Affordable materials for geoscience teaching demonstrations

Field Report: DIYnamics at the Children’s Water Festival at UC Irvine

[Update 2019-08-05: Since this was originally posted, we have commissioned other DIYnamics users outside of our core team to write their own posts about how they are using our materials in their schools and communities. We’re calling the series Field Reports, and we’re retroactively naming Alex’s great post below the inaugural Field Report. Thanks again Alex! —Spencer]

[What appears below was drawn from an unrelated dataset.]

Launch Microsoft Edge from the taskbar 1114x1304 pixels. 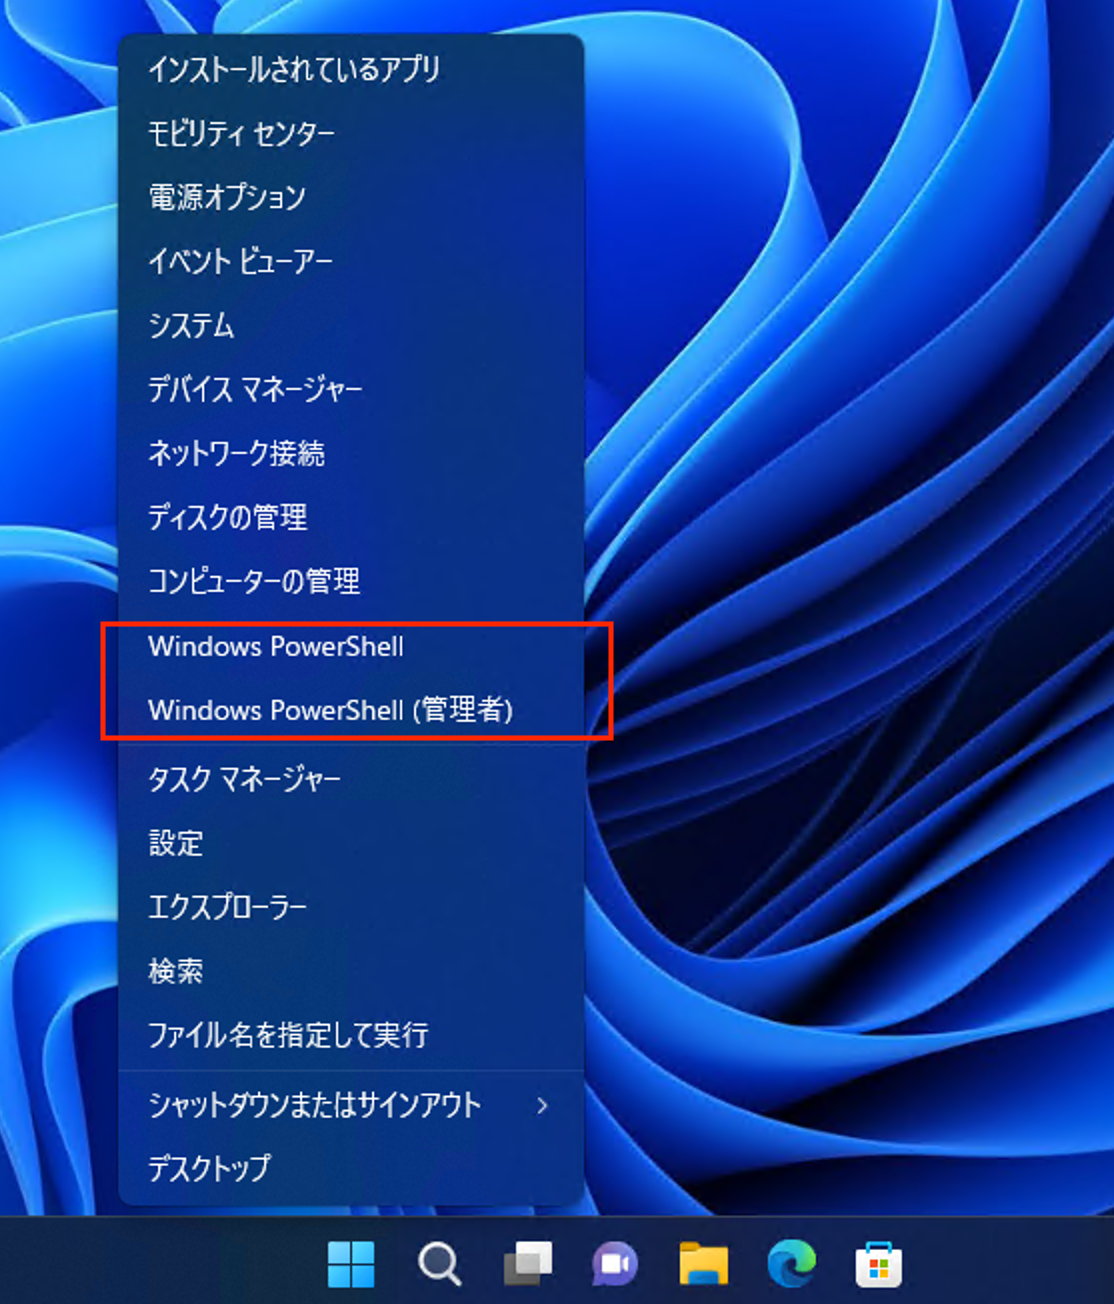pos(791,1264)
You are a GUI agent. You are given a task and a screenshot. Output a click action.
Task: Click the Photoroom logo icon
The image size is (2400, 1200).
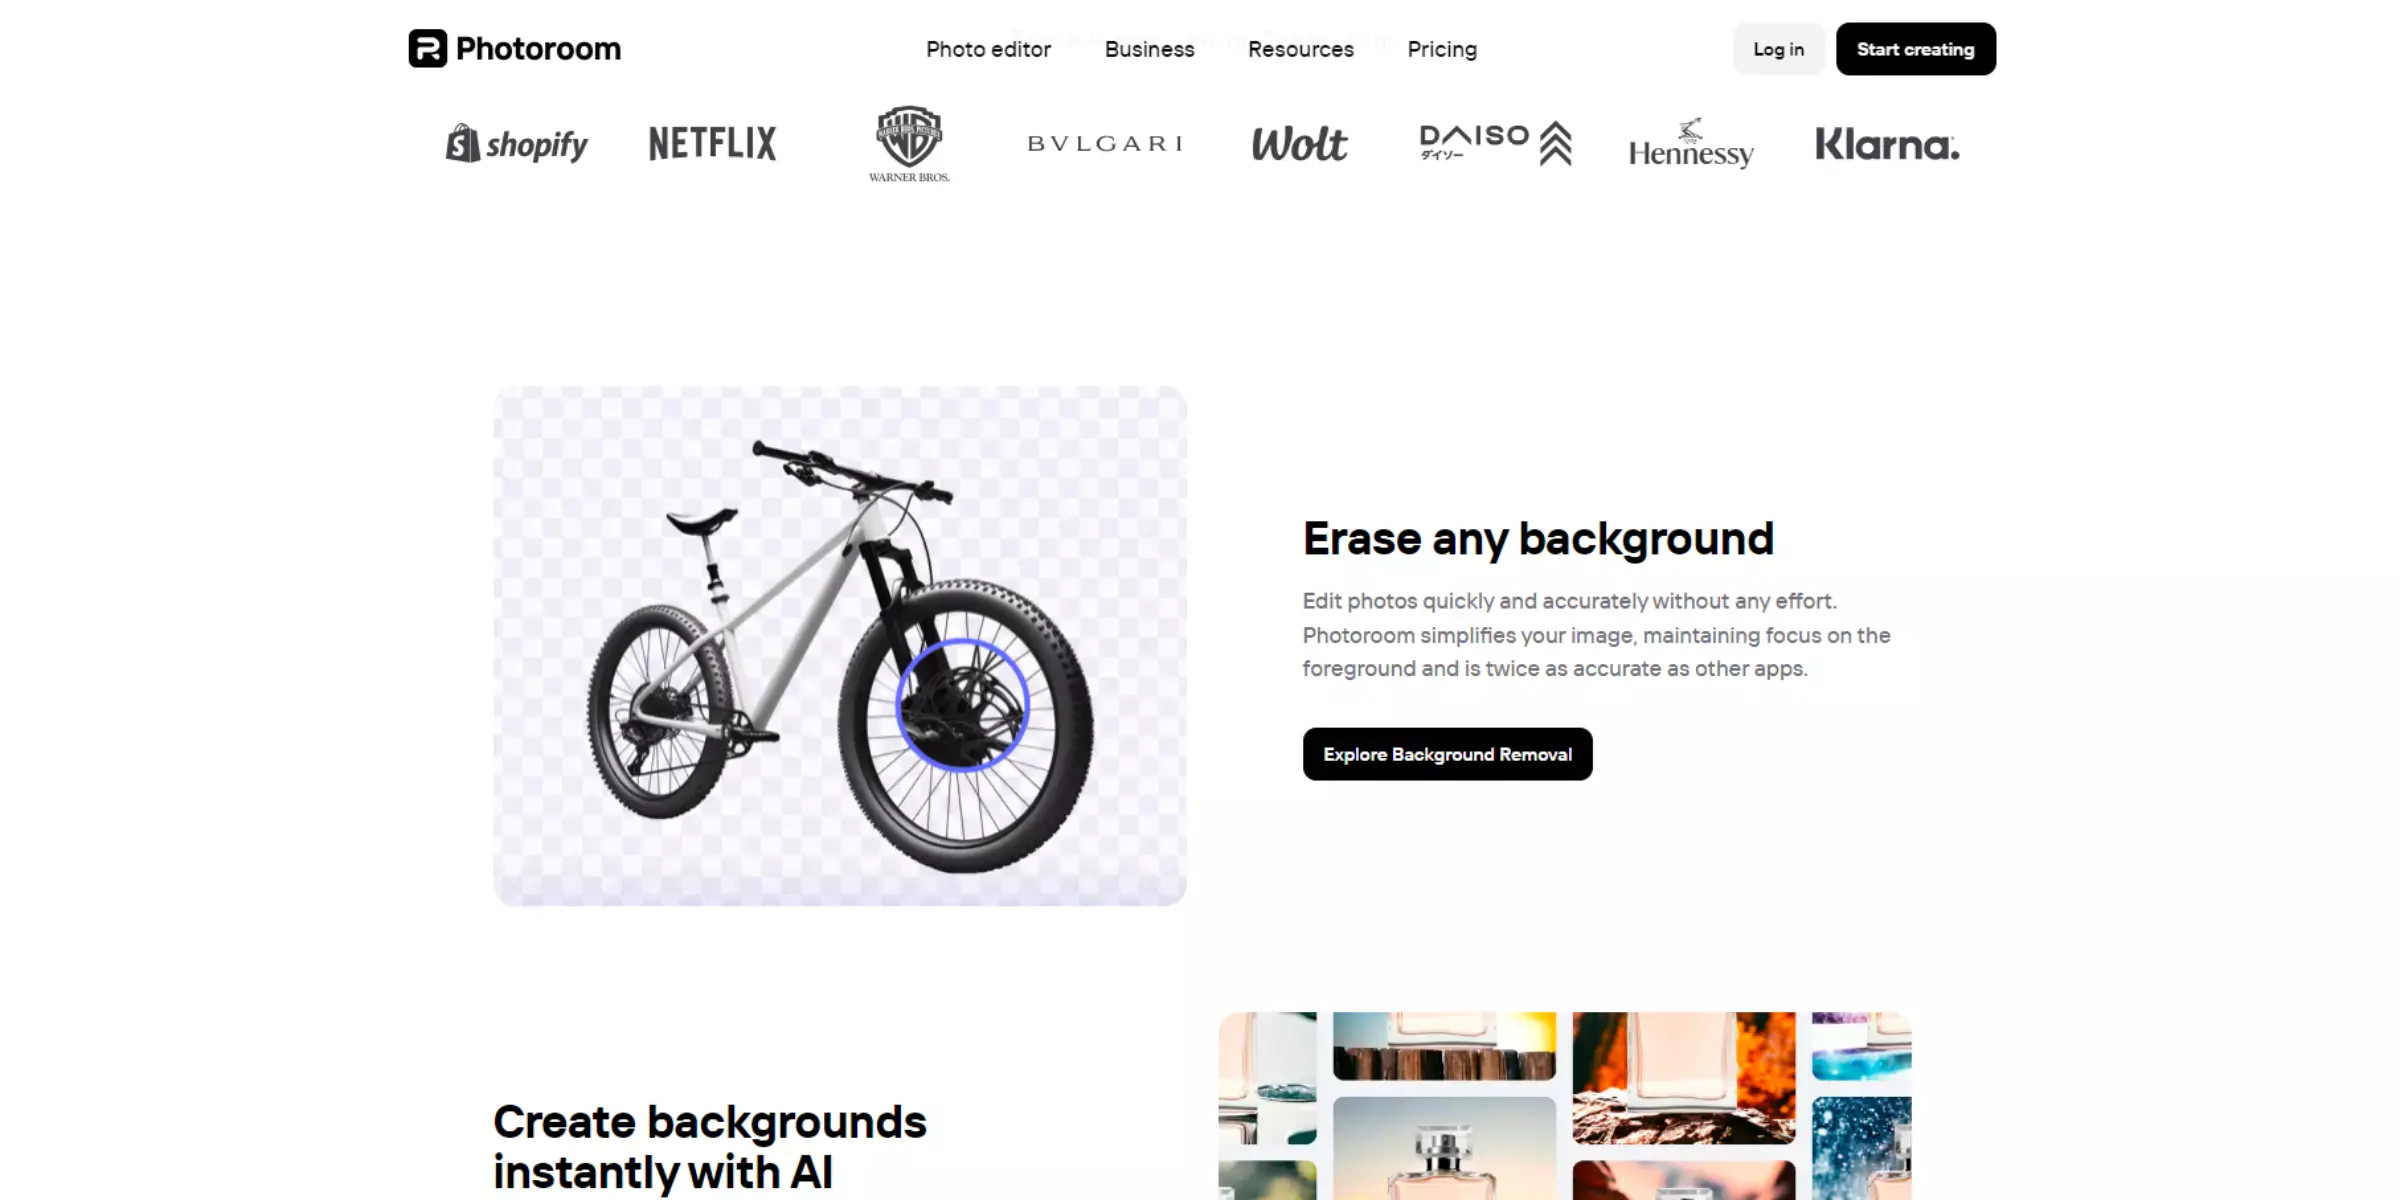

AOS Graduate students Alexandrea Arnold and Daniel Clements at the Children’s Water Festival

XEP, the graduate student organization for UCLA’s Atmospheric and Oceanic Sciences department (AOS), teamed up with DIYnamics for the Children’s Water Festival held at UC Irvine in late March. Over 7,500 elementary school students attended this two day event, where students learned about different elements within the water cycle through different twenty minute presentations.

This year, the focus of our demonstrations was on the Pacific Garbage Patch and the underlying mechanisms that help contribute to the growth of the patch in the ocean. We started our demonstrations by talking about the water cycle, reinforcing the point that both water and the trash that water can bring along with it can eventually run into the ocean!

Randy, Daniel, and Ingrid talking about the components of the water cycle.

What happens to the trash once it gets into the water? Well…that depends on the material. We used a large tank with different objects to teach about density and buoyancy. Some of our objects floated above the water, some of the objects sank, and some things float within the tank —- showing that the Pacific Garbage patch is not only a problem at the very surface of the ocean.

Getting ready to demonstrate some cool science!

Why is the Pacific Garbage Patch located where it is? Earth’s rotation! Here we used the DIYnamics tanks to show that the rotation of the Earth influences ocean currents, which help to push the garbage into one centralized patch. We modeled this using rotating tanks as our “ocean” and dye as our “garbage”. Without the rotation, the “garbage” was able to spread uniformly, all across the “ocean”, but with rotation the dye formed a “patch”.

Randy pouring dye into our non-rotating tank after asking the students to make their own hypothesis about how the “garbage” would behave with and without rotation.

We had so much fun spending two days with students and teachers from classrooms all over Orange County - we can’t wait for next year! Thanks to DIYnamics for teaming up with us for this amazing event!!!